Das Curing hat neben dem großartigen Geschmack noch weitere Vorteile. Es reduziert die Schärfe des Rauchs, da der Chlorophyllgehalt deutlich sinkt, und es sorgt auch für mehr THC. Um das besser zu verstehen, stell dir vor, du rauchst einen frisch geernteten Bud. Abgesehen davon, dass du dir die Lunge aus dem Leib hustest, hast du kaum Vorteile. Frisch geerntete Buds sorgen nicht nur für einen kratzigen Rauch, sondern enthalten auch kaum THC! Das liegt daran, dass die Pflanze Zeit braucht, um THCA in THC umzuwandeln. Tetrahydrocannabinolsäure ist nicht nur ein Zungenbrecher, sondern auch ein Cannabinoid, das in der Pflanze vorkommt. Es hat zwar medizinische Vorteile wie andere Cannabinoide, ist aber nicht psychoaktiv wie THC.

Die Buds entfalten THC bzw. die gewünschten psychoaktiven Effekte erst, wenn das THCA in THC umgewandelt wird – und ein Großteil dieses Prozesses findet beim Curing statt. Die Decarboxylierung ist eine weitere Methode, um THCA sofort in THC umzuwandeln, weshalb du die Buds vor der Herstellung von Edibles erhitzt.

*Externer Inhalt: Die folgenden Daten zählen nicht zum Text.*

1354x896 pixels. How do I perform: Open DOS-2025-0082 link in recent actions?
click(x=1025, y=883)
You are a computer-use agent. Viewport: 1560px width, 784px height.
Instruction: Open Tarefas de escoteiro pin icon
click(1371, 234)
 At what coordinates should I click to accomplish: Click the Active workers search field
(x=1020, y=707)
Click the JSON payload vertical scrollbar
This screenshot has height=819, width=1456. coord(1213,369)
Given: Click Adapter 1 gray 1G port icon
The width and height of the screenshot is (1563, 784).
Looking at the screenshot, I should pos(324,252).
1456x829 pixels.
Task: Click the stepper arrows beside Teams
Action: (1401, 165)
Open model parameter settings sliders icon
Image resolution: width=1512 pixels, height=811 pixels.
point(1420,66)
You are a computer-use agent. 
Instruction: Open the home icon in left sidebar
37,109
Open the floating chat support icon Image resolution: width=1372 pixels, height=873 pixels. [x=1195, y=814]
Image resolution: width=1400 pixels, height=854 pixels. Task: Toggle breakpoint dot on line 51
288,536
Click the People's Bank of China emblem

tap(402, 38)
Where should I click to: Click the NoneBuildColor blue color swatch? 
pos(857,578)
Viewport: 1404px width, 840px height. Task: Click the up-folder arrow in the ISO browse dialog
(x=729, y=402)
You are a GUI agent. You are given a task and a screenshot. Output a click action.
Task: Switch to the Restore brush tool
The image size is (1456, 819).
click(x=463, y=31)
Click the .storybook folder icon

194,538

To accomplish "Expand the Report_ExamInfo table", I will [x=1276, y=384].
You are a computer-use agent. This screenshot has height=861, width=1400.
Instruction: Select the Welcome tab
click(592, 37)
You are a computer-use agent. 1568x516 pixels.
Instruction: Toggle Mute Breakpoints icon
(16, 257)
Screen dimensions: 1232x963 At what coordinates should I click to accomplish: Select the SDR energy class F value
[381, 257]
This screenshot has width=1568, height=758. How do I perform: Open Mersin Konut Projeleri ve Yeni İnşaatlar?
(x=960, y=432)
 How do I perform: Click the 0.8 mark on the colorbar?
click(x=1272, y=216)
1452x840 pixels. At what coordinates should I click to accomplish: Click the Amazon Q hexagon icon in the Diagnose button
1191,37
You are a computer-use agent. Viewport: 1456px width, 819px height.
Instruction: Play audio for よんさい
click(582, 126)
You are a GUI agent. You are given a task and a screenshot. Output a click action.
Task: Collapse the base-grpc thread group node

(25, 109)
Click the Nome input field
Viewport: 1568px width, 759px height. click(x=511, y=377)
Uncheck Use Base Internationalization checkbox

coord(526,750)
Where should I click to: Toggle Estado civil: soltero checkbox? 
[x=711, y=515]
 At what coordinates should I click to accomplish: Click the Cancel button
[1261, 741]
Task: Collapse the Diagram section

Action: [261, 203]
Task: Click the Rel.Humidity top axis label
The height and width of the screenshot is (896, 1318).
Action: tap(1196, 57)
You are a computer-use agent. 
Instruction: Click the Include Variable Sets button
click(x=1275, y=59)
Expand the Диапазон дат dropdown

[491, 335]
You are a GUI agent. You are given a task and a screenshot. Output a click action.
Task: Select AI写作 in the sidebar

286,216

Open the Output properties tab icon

Wenn du die Buds nicht erhitzt, wird das THC nicht aktiviert und deine Cookies schmecken eher nach Gras als nach dem gewünschten Aroma und Geschmack. Daher ist das Curing ein natürlicher Weg, um mehr THC zu erzeugen. So sehr du das Curing überspringen und die Buds sofort rauchen möchtest – lass es lieber, denn sonst wirfst du alle Vorteile einfach weg.